Reiseliteratur weltweit

Geschichten rund um den Globus

1786 - Jean-François de Lapérouse
Auf der Osterinsel

 

Am 8. April, um zwey Uhr nach Mittag, erkannte ich die Insel Paque, welche mir zwölf Meilen im Westen, 5 Grad Süd blieb; das Meer ging sehr stark, die Winde waren nördlich; sie waren seit vier Tagen nicht beständig gewesen, und hatten von Norden gegen Süden durch West gewechselt. Ich glaube, daß die Nähe einer kleinen Insel nicht die einzige Ursache dieser Abwechslung war; und es ist wahrscheinlich, daß die Zeitwinde in dieser Jahreszeit, beym 27sten Grad nicht beständig sind.

________________________

→ **Arbeitsauftrag A**: Gib den Abschnitt des Lesetextes wörtlich aus, beginnend mit „Am 8. April, um“ und weiter bis einschließlich „nicht beständig sind.“.
Die Auflistung hat mit dem Lesetext nichts zu tun.

→ **Auszüge aus Datensätzen**:
________________________

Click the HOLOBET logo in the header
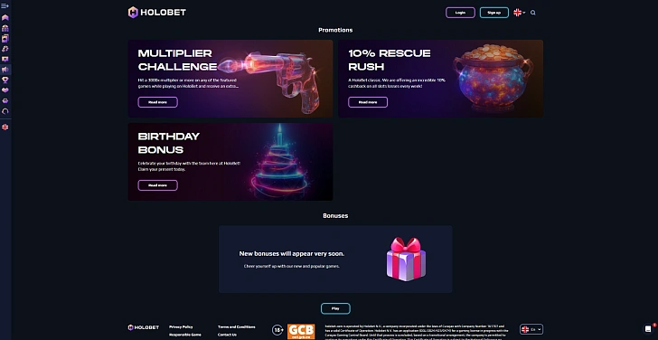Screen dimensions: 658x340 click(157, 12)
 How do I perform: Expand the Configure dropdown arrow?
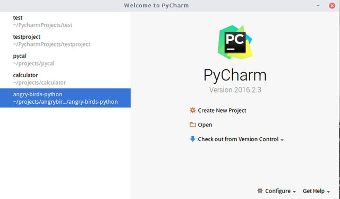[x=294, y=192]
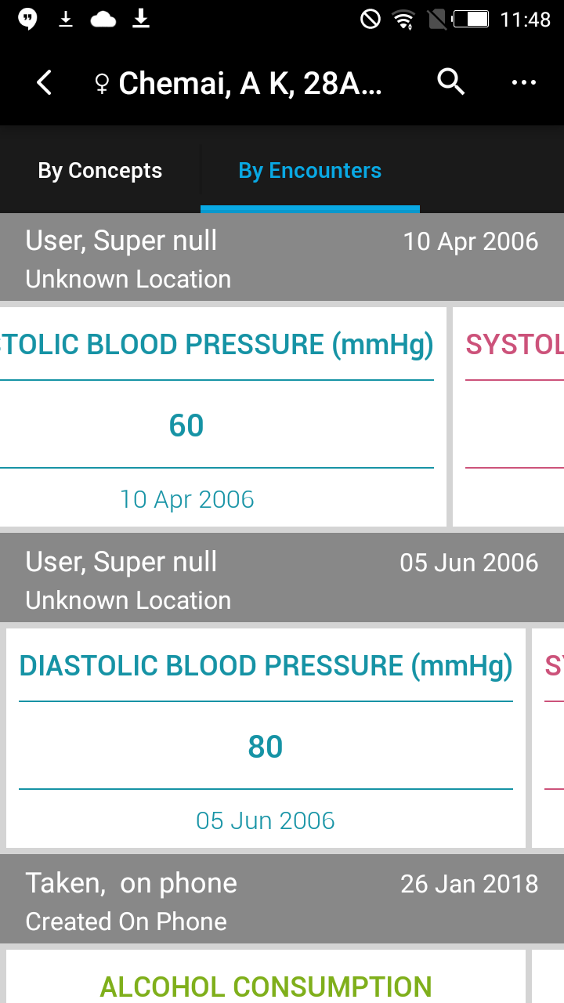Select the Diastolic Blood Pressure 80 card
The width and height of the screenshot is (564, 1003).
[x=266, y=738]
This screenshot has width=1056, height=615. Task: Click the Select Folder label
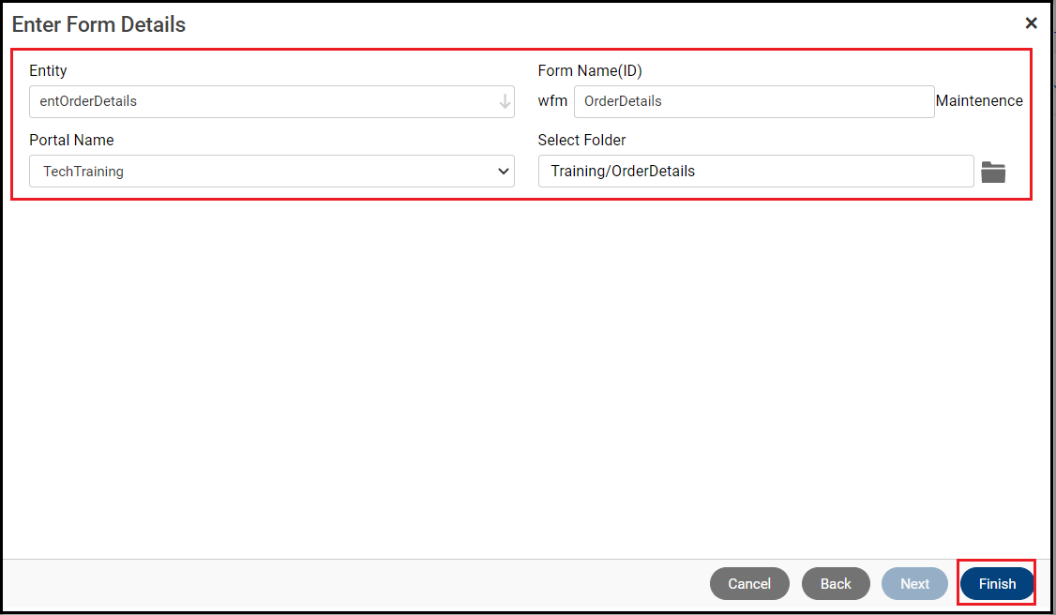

________________________

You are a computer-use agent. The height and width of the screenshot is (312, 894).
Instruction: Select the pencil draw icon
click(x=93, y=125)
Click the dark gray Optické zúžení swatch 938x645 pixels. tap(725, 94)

________________________

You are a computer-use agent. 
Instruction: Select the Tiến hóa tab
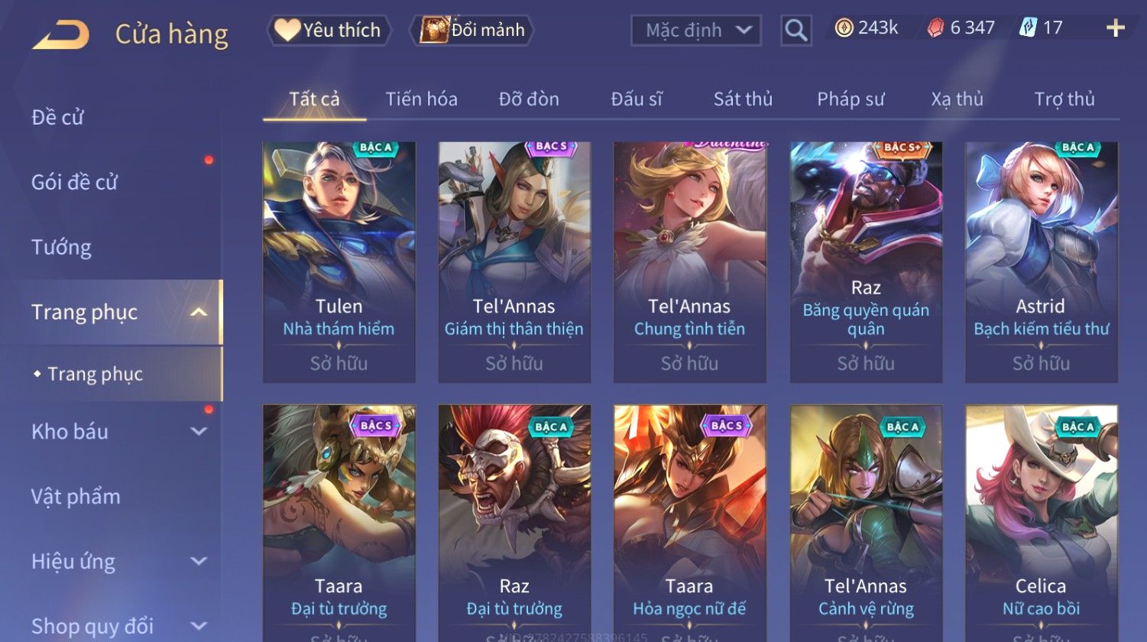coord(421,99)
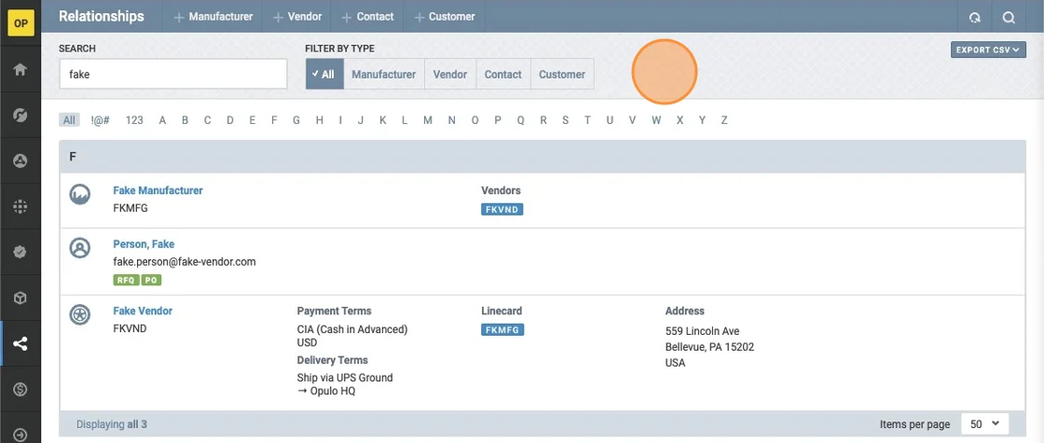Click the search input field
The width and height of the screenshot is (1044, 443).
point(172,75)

________________________

→ **Arbeitsauftrag B**: Gib die Zeilen der Auflistung unverändert zurück, beginnend mit der Zeile mit „Click the HOLOBET logo in the header“ und weiter bis einschließlich der Zeile mit „This screenshot has“. Lass die Bilder in deiner Antwort weg.

→ **Ausgearbeitete Lösung A**:
Am 8. April, um zwey Uhr nach Mittag, erkannte ich die Insel Paque, welche mir zwölf Meilen im Westen, 5 Grad Süd blieb; das Meer ging sehr stark, die Winde waren nördlich; sie waren seit vier Tagen nicht beständig gewesen, und hatten von Norden gegen Süden durch West gewechselt. Ich glaube, daß die Nähe einer kleinen Insel nicht die einzige Ursache dieser Abwechslung war; und es ist wahrscheinlich, daß die Zeitwinde in dieser Jahreszeit, beym 27sten Grad nicht beständig sind.

→ **Ausgearbeitete Lösung B**:
Click the HOLOBET logo in the header
Screen dimensions: 658x340 click(157, 12)
 How do I perform: Expand the Configure dropdown arrow?
[x=294, y=192]
Select the Diastolic Blood Pressure 80 card
The width and height of the screenshot is (564, 1003).
[x=266, y=738]
This screenshot has width=1056, height=615. Task: Click the Select Folder label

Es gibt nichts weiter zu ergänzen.